Quels seront les thèmes économiques privilégiés lors du G20 de Hambourg ?
Le menu du G20, assez traditionnel, comporte trois thèmes : construire la stabilité et la résistance de l'économie aux chocs (building resilience), améliorer la soutenabilité (improving sustainability) et assumer ses responsabilités (assuming reponsability). Il commence, comme toujours, par le renforcement économique et financier de l'économie mondiale aux chocs. En effet, elle n'est pas vraiment sortie de la grande crise de 2008. Sa productivité augmente peu, ce qui l'expose à des rechutes, tout en la fragilisant. Pour avancer, l'idée du G20 est bien sûr de coopérer plus et mieux - notamment en matière financière pour, à la fois, permettre et surveiller les flux de capitaux, renforcer la régulation bancaire, notamment dans le shadow banking.
Dans cette même veine, on trouve la transparence et l'équité des conditions de la taxation mondiale, plus le développement des échanges et des investissements internationaux, la formation et l'emploi privé dans une économie plus égalitaire (inclusive), le climat et la croissance durable, l'économie digitale, les migrations, l'égalité homme-femme, le terrorisme et la corruption.
En quoi la réunion du G20 de Hambourg différera-t-il de celui de Hangzhou en 2016 ?
La réunion de Hambourg est faite pour continuer sur la piste de Hangzhou. Ce premier G20 chinois fut aussi le dernier G20 d'Obama, avec l'idée d'en faire alors un succès, notamment par la signature conjointe, par la Chine et les Etats-Unis, de la COP 21 sur le climat. Le communiqué de l'époque était un épais document rempli d'engagements de coopérations multiples. Il n'est pas sûr que celui de Hambourg lui ressemble tant notre monde change rapidement, avec plus de tensions régionales et religieuses et plus de " changements " à son sommet.

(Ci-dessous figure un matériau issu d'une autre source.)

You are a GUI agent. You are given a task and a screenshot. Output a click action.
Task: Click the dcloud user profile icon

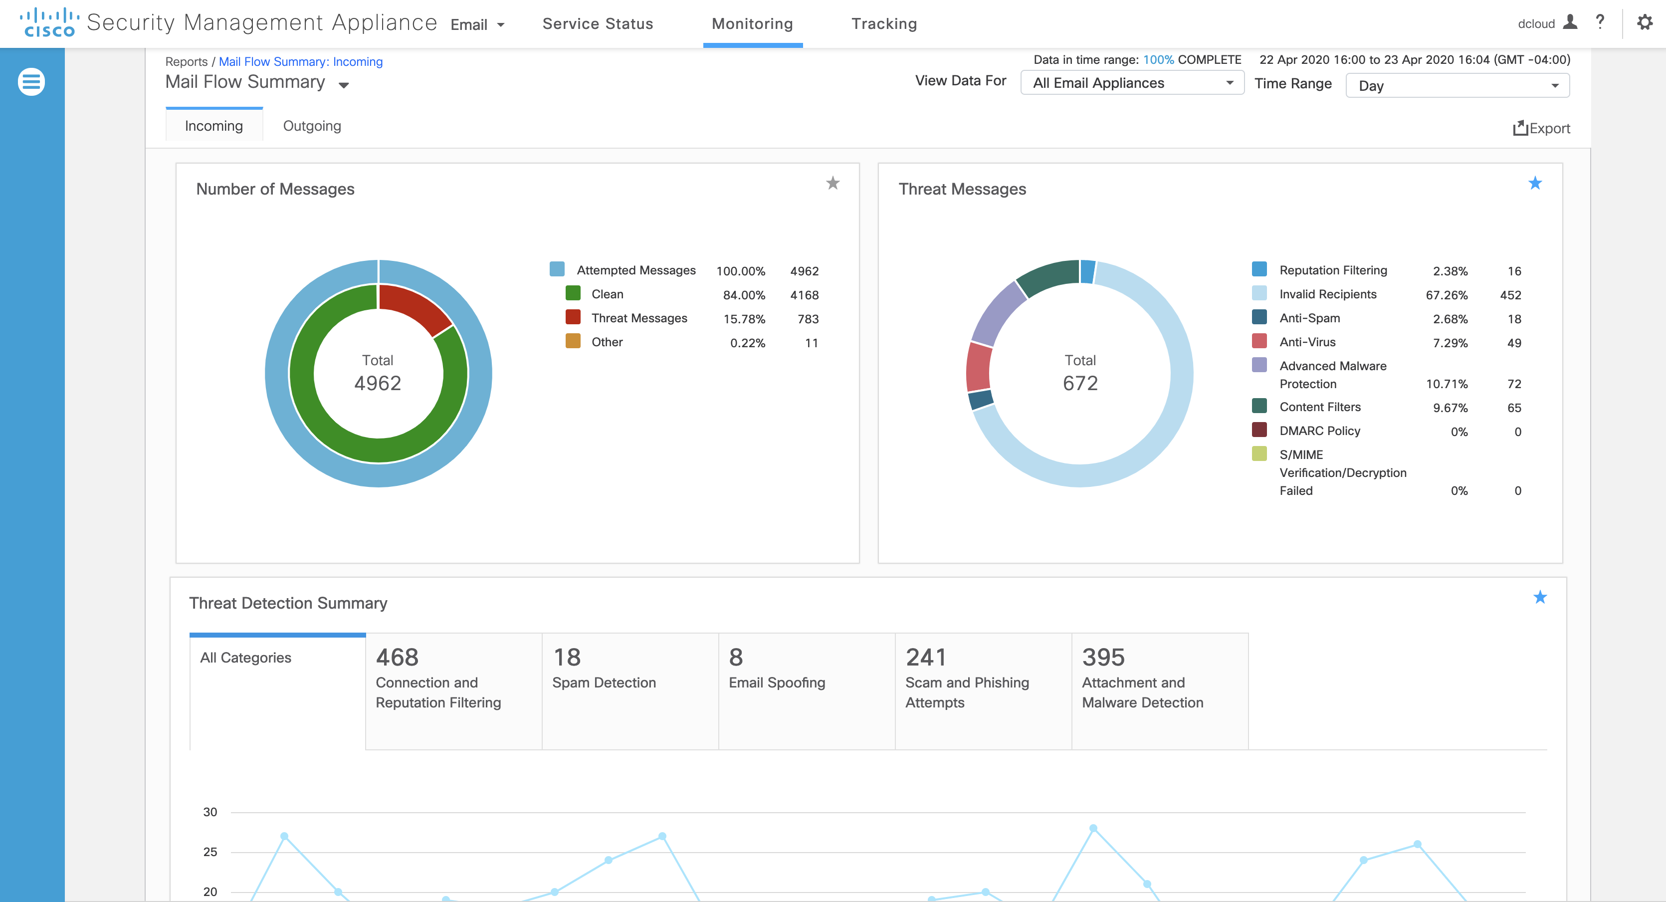(x=1570, y=23)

Ce G20 sera le premier de Donald Trump. A quelles positions peut-on s'attendre de la part des Etats-Unis ?
L'inconnue... annoncée sera en effetl'attitude de Donald Trump, quand on se souvient des difficultés du G7 de Taormina (26 et 27 et mai derniers) face notamment à la question du climat - ce qui devait conduire au retrait des Etats-Unis de la COP 21. Cette inconnue est d'autant plus forte pour ce G20 que le nombre de participants est non seulement plus élevé, donc les enjeux plus importants, mais ils sont surtout plus opposés, entre pays de niveaux de développement différents. Mais rien n'est sûr, tant des jeux tactiques auront lieu et tant tout se prépare, entre acteurs et réseaux d'influences.
Les Etats-Unis ont bien changé depuis l'an dernier, notamment en matière internationale - mettant en avant leurs intérêts propres et immédiats. La Chine aussi - poursuivant de manière plus nette une stratégie internationale de la nouvelle route de la soie [3], et réduisant les libertés internes. Le monde est plus tendu et la baisse des prix du pétrole et des autres matières premières menace de nombreux pays. On sait ainsi que les questions sur les échanges et les taxes, la sécurité financière, le climat, les migrations et le terrorisme seront particulièrement difficiles, s'il s'agit de parvenir à un texte à la fois ramassé et engageant.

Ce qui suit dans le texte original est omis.